The main school was originally built in 1962 for primary school teaching, with extensions added since, and it shared the site with Oakfield School.
The school and local authority wanted to create a refreshed, modern facility with more specific equipment, such as hoists, enteral feeding stations and suitable technology to cater for pupils with a vast variety of disabilities.
Sewell Construction was appointed to complete the £7 million project, which was part of the third phase of the £400 million Building Schools for the Future (BSF) programme
The site was a live environment on a shared campus.
Before work began, early engagement took place to finalise the programme and design for the whole scheme, which was carefully considered to meet the specialist requirements of the end-users.
Weekly meetings with the school’s senior leadership team were held to build relationships and gain a thorough understanding of the required outcome, with plans in place to continue regular meetings and progress tours throughout the project.
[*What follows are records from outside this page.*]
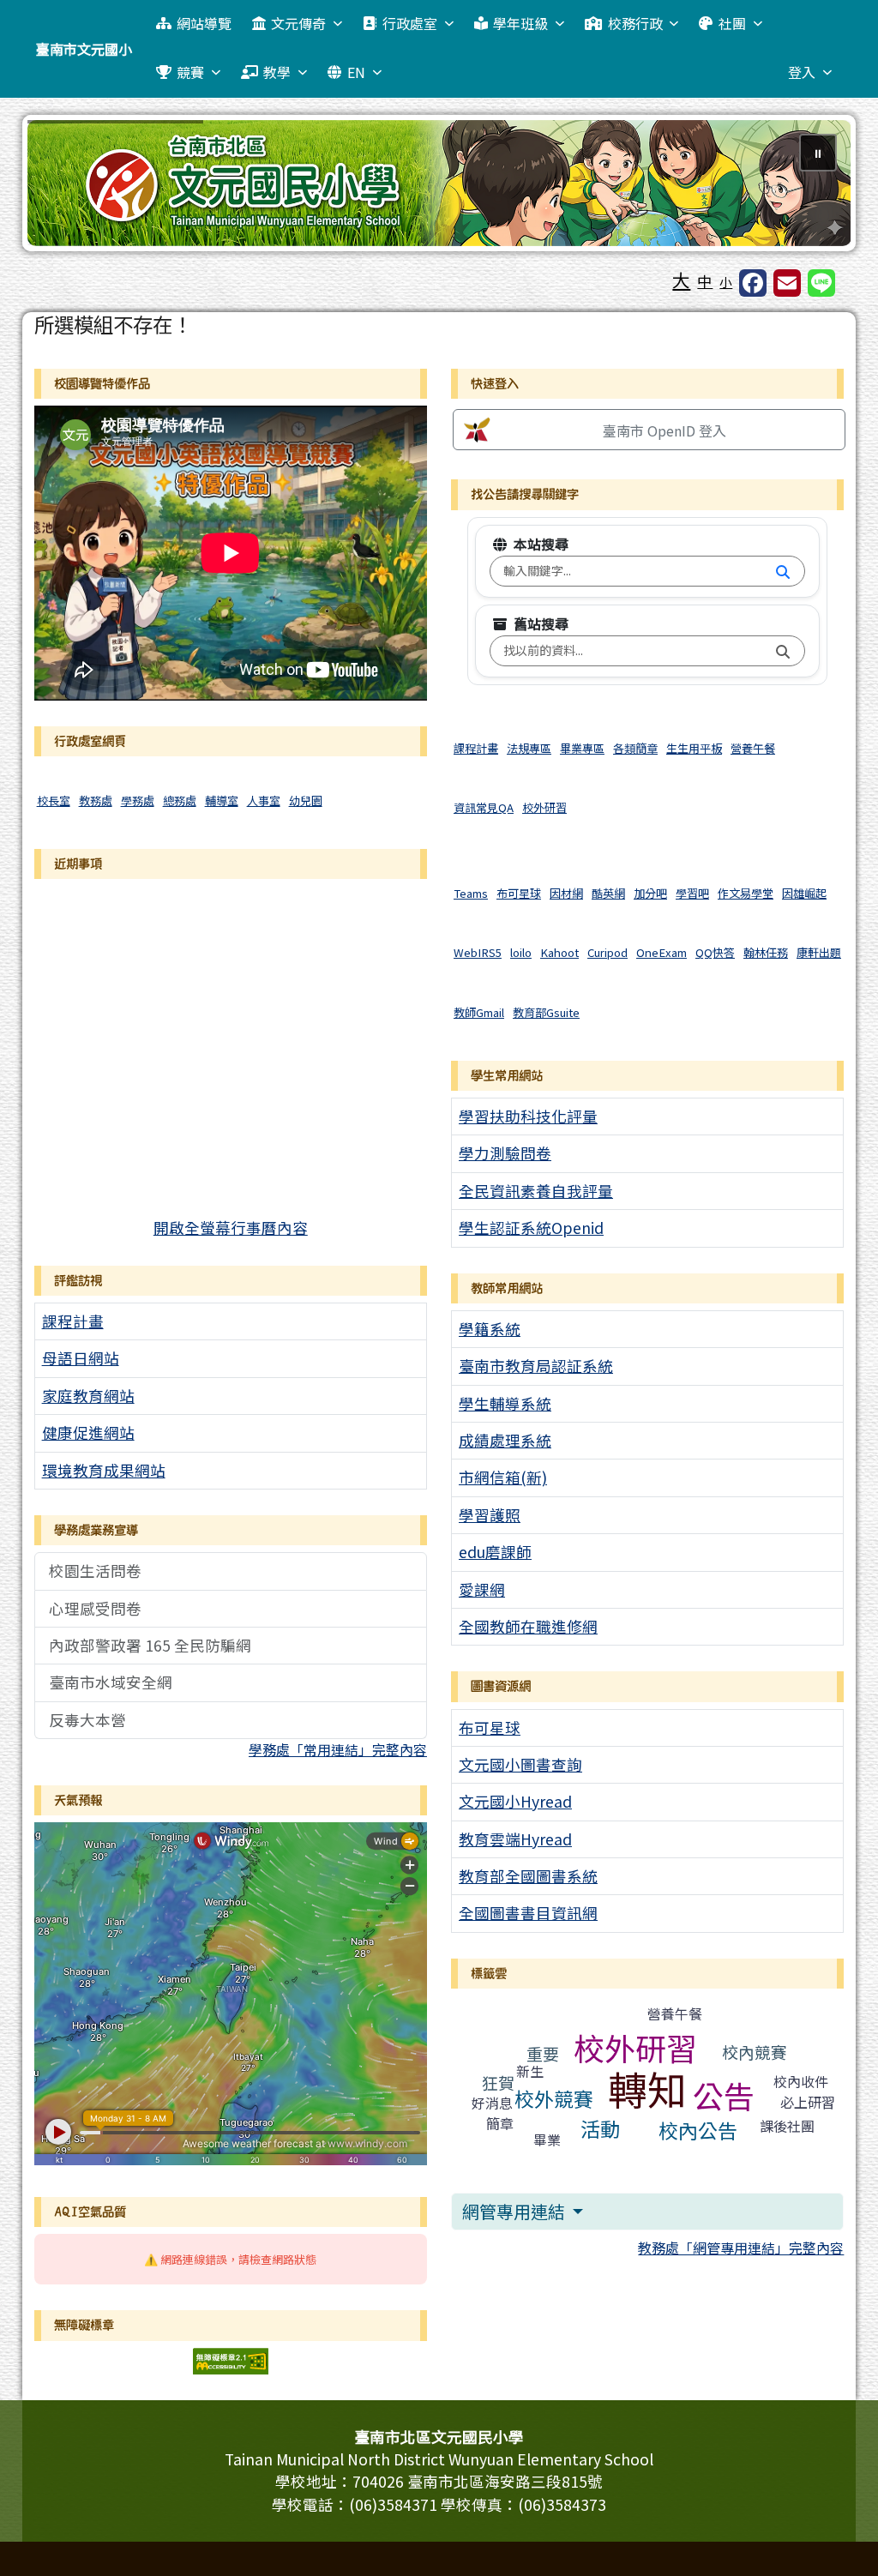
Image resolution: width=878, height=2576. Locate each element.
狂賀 (498, 2082)
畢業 (547, 2139)
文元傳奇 (298, 23)
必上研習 (807, 2101)
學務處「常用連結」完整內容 (338, 1749)
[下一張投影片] (809, 186)
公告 (724, 2095)
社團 (732, 23)
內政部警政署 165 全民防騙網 (150, 1645)
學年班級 (520, 23)
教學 (277, 72)
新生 (530, 2071)
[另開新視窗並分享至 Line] (821, 283)
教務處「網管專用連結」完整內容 (741, 2247)
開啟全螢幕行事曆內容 (230, 1227)
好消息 (492, 2102)
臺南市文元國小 (84, 49)
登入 (801, 72)
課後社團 (787, 2126)
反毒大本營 (87, 1719)
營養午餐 (674, 2013)
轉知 (647, 2088)
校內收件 (800, 2081)
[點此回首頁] (439, 183)
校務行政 (635, 23)
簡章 (500, 2123)
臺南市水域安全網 (110, 1682)
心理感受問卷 (95, 1608)
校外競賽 (553, 2098)
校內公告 (697, 2130)
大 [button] (681, 279)
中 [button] (705, 281)
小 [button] (725, 282)
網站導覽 (204, 23)
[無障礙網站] (230, 2358)
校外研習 (635, 2047)
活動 (600, 2128)
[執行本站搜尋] (782, 571)
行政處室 (409, 23)
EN (356, 72)
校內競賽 (754, 2051)
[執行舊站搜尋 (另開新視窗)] (782, 650)
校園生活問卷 (95, 1570)
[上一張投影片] (68, 186)
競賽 (190, 72)
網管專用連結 (515, 2211)
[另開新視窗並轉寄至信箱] (787, 283)
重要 (542, 2053)
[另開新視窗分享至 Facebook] (753, 283)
Plans were put in place for Oakfield School to be moved, which paved the way for that school to be demolished and the new build and refurbishment of Frederick Holmes to go ahead.
Hoardings were put in place and areas were segregated, keeping the live environment in mind, and deliveries were planned around school pick-up and drop-off times.
Demolition work needed to be phased and disruption kept to an absolute minimum while the school continued to operate.
Traffic considerations were paramount and security was in place at the school gates to ensure everything ran smoothly, while measures were taken to ensure local residents were not disturbed.
Regular site newsletters were issued to key stakeholders to keep them informed of progress on-site and continuous flight auger (CFA) piling was used for the foundations to minimise noise and vibrations.
• The project was delivered on time, on budget, without any health and safety issues, with 82% local labour and 15 apprentices.
• It was one of the first Special Educational Needs (SEN) school projects for Esteem under BSF and the first PMLD project for Sewell Construction.
• The new school provides a vibrant learning environment and dedicated areas for individual age groups, larger group spaces, a food technology area, community café and media suite.
• Older students occupy a smaller first-floor space, which is accessed by two dedicated lifts and accommodates post 16 students and an independent living area complete with an external balcony.
• A new, enclosed corridor links the new building to the existing hydrotherapy pool and changing rooms, which have been refurbished for school and wider community use.
• The physiotherapy area within the original school has been retained and refurbished.